YOUR GOAL:
Scan each line of the records for the word "computer" and extract the ones that have it.

Collected data:

+--

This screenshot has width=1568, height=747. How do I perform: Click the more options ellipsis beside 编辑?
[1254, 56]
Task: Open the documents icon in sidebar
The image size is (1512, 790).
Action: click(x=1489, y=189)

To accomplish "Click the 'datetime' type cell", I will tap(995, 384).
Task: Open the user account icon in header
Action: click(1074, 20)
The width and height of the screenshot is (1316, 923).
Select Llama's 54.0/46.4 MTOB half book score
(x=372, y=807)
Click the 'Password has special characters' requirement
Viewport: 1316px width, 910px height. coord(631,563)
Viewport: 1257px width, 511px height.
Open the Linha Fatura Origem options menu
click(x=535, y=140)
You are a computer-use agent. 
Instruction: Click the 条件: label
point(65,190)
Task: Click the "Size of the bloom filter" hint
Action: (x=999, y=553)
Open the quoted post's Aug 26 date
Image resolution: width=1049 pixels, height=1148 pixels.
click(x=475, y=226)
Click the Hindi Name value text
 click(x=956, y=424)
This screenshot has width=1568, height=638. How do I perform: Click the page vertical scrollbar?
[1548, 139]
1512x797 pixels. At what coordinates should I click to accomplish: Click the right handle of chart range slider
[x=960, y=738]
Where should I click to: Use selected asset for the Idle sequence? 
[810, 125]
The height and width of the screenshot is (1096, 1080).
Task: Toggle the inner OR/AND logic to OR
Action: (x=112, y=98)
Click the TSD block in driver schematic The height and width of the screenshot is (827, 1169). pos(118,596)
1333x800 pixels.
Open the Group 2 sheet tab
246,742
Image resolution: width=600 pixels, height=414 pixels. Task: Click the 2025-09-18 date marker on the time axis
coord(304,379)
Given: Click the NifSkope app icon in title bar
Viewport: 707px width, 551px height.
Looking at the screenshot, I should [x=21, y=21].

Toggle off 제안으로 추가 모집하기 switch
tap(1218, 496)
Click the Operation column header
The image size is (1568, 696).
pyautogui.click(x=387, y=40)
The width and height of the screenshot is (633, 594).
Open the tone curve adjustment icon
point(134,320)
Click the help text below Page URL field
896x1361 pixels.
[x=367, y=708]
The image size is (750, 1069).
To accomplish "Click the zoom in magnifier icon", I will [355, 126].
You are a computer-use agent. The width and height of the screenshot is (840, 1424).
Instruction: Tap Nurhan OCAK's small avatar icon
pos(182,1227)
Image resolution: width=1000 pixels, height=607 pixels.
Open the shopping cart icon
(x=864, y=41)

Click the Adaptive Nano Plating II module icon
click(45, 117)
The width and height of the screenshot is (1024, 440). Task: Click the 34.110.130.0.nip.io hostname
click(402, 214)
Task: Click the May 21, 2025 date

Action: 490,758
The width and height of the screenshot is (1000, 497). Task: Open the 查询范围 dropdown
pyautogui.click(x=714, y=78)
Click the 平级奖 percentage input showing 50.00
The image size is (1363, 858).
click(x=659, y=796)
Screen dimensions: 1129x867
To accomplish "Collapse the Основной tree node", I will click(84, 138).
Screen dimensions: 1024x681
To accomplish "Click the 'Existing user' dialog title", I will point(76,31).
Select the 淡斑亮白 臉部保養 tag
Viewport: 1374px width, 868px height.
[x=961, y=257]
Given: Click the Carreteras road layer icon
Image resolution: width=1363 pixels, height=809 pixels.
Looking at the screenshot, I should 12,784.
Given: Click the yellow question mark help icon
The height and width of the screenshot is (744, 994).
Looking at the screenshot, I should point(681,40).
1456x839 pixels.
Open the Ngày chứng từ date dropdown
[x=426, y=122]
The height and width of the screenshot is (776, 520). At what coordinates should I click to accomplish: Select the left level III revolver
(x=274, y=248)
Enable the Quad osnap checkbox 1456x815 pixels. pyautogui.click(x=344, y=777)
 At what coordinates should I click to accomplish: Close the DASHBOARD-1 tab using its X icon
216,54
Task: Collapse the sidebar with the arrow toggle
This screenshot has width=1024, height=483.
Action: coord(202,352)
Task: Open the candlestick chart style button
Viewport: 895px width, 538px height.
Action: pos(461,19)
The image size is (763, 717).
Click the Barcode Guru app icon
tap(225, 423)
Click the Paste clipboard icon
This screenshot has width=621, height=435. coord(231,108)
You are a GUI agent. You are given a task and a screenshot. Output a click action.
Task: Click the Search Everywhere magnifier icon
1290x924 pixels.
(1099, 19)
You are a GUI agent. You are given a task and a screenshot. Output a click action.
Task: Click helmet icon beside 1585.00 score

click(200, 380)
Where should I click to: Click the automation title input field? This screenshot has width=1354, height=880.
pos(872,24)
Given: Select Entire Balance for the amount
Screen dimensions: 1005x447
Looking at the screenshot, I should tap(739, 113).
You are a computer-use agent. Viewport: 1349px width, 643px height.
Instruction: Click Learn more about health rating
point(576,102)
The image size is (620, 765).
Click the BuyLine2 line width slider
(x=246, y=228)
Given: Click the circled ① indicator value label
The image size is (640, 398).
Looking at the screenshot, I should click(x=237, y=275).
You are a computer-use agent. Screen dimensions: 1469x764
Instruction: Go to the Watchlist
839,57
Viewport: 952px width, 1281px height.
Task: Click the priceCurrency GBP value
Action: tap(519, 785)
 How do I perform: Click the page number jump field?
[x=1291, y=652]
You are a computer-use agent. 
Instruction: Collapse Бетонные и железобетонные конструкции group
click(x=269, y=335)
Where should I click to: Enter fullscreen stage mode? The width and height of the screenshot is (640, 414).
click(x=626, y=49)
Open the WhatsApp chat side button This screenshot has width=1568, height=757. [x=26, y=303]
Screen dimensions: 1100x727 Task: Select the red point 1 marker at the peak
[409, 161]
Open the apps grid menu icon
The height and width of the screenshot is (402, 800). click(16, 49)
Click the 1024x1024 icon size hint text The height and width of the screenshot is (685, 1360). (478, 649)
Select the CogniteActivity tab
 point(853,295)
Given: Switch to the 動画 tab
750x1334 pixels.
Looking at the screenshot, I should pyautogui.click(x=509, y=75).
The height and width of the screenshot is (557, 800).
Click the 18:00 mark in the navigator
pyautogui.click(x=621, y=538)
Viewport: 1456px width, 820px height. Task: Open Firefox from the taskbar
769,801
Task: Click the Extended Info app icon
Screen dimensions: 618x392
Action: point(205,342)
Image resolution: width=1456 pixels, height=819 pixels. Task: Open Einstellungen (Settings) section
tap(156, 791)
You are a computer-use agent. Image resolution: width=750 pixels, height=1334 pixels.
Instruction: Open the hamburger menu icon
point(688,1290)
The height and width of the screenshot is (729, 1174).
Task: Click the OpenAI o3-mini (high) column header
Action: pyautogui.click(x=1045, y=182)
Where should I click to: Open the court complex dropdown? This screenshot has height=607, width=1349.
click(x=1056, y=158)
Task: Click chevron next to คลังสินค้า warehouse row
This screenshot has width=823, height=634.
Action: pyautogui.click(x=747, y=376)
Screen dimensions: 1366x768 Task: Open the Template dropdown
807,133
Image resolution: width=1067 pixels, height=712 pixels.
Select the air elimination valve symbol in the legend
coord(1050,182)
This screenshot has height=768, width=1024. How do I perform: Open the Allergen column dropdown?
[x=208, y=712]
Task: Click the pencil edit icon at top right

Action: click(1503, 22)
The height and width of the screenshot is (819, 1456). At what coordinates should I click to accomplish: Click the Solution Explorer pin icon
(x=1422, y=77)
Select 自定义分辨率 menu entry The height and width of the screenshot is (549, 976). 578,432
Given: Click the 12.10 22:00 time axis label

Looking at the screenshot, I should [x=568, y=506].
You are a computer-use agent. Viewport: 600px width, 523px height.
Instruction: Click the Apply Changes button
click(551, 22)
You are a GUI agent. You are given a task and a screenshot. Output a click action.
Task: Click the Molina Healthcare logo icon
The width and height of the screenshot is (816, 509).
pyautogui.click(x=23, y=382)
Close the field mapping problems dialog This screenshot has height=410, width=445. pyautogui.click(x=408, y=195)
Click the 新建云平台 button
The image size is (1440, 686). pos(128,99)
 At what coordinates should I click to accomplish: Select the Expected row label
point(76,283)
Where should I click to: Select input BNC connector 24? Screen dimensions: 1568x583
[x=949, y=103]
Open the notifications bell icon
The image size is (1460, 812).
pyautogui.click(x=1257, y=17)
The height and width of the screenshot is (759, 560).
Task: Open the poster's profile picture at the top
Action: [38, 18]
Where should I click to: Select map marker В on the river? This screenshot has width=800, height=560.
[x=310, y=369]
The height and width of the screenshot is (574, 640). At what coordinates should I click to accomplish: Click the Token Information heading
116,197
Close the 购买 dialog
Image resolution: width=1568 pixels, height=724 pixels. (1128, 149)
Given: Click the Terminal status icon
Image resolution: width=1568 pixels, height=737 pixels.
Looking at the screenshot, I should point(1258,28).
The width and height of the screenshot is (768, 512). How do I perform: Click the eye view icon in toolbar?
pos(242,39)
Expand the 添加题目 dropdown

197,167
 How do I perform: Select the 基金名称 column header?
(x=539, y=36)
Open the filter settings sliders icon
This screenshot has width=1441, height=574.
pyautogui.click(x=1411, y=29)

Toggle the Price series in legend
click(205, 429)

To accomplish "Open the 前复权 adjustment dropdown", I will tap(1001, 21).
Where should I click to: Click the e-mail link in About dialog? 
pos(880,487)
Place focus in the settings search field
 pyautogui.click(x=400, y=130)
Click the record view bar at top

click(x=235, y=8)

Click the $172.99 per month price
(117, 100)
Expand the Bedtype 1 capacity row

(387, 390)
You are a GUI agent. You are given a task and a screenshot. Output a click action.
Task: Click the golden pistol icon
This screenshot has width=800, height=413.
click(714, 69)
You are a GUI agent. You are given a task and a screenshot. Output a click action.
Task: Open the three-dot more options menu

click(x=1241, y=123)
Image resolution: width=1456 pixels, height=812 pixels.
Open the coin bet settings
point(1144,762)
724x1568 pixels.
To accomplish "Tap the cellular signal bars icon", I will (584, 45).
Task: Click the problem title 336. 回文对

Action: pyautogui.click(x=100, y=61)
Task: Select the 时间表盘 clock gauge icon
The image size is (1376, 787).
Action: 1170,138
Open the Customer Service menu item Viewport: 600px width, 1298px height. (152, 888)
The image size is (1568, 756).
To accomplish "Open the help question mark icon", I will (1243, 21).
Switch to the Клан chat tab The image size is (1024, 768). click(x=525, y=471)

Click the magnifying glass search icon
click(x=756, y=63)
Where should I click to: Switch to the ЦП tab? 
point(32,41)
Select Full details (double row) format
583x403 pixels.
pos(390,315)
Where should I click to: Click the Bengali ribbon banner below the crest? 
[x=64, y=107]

+--

REPLY:
You are a computer-use agent. 
You are a computer-use agent. The width and height of the screenshot is (840, 1424).
You are a computer-use agent. Viewport: 1349px width, 643px height.
You are a computer-use agent. Screen dimensions: 1469x764
You are a computer-use agent. 
You are a computer-use agent. Image resolution: width=750 pixels, height=1334 pixels.
You are a computer-use agent. Viewport: 600px width, 523px height.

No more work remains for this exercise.